The Black Death | Sun, Sept. 25 at 7pm
Lucy re-examines Britain’s deadliest pandemic, the Black Death, which struck in 1348 and killed an astonishing three million people — half of the country’s population. Scientists, historians and other experts help Lucy explore the wide-ranging effects of this unprecedented calamity on British society.

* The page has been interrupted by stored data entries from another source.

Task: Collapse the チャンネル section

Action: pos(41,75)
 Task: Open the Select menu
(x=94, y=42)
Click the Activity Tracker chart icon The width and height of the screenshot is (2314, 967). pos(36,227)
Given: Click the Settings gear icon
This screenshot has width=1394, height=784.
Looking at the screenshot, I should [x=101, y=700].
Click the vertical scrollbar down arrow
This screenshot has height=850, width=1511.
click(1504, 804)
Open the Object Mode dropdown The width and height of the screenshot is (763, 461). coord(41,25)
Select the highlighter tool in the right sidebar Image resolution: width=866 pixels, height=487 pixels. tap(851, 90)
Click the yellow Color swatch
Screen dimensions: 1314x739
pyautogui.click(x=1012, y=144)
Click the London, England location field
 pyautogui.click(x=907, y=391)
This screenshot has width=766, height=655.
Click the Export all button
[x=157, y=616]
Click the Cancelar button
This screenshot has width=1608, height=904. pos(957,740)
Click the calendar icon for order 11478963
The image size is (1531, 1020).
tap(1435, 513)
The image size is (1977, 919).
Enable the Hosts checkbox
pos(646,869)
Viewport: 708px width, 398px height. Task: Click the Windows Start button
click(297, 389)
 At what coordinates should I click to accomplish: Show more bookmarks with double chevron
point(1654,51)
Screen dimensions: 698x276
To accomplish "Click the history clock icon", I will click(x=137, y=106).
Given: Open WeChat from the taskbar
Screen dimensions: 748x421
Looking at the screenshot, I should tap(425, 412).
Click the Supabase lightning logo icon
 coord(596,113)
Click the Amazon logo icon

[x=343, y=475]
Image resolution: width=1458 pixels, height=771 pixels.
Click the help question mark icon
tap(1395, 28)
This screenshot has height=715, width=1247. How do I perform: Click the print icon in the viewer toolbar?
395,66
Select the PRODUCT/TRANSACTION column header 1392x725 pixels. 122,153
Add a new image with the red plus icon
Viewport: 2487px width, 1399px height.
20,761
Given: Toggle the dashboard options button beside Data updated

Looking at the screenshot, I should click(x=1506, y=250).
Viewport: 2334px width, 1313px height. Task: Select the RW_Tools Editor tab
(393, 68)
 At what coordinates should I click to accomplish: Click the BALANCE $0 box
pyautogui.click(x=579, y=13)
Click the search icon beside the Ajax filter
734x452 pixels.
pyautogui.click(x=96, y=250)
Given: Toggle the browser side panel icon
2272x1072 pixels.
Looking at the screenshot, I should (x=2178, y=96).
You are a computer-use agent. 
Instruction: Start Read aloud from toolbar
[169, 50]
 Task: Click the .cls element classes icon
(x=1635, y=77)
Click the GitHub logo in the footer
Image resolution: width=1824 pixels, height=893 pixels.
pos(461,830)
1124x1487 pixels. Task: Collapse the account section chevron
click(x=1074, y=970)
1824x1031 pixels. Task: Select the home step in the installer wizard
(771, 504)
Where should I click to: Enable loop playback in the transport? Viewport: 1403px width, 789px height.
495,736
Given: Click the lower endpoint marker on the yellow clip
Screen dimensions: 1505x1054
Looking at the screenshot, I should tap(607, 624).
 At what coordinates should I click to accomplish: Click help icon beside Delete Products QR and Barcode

Tune in Sun, Sept. 25 at 7pm on the WSIU stations: WSIU 8.1, WUSI 16.1, WSEC 14.1, WQEC 27.1 and WMEC 22.2 or access the WSIU local broadcast livestream online at pbs.org or via the PBS Video app. Watch with WSIU Passport.
About the Program
For centuries, no one could be certain what caused the 1348 plague. Then, in the 1980s, a vast mass grave containing the skeletons of 600 victims was uncovered in London. Lucy learns how DNA extracted from the teeth of these skeletons enabled scientists to finally identify the cause of the Black Death, a bacteria called yersinia pestis — a pathogen to which the population had no immunity. Lucy then travels to a small Suffolk village where rare court rolls reveal how the plague affected the lives of ordinary people. These fragile documents provide a unique window into the epidemic’s social, political and psychological impacts, revealing how the enormous death toll transformed religious beliefs, class structure, work and women.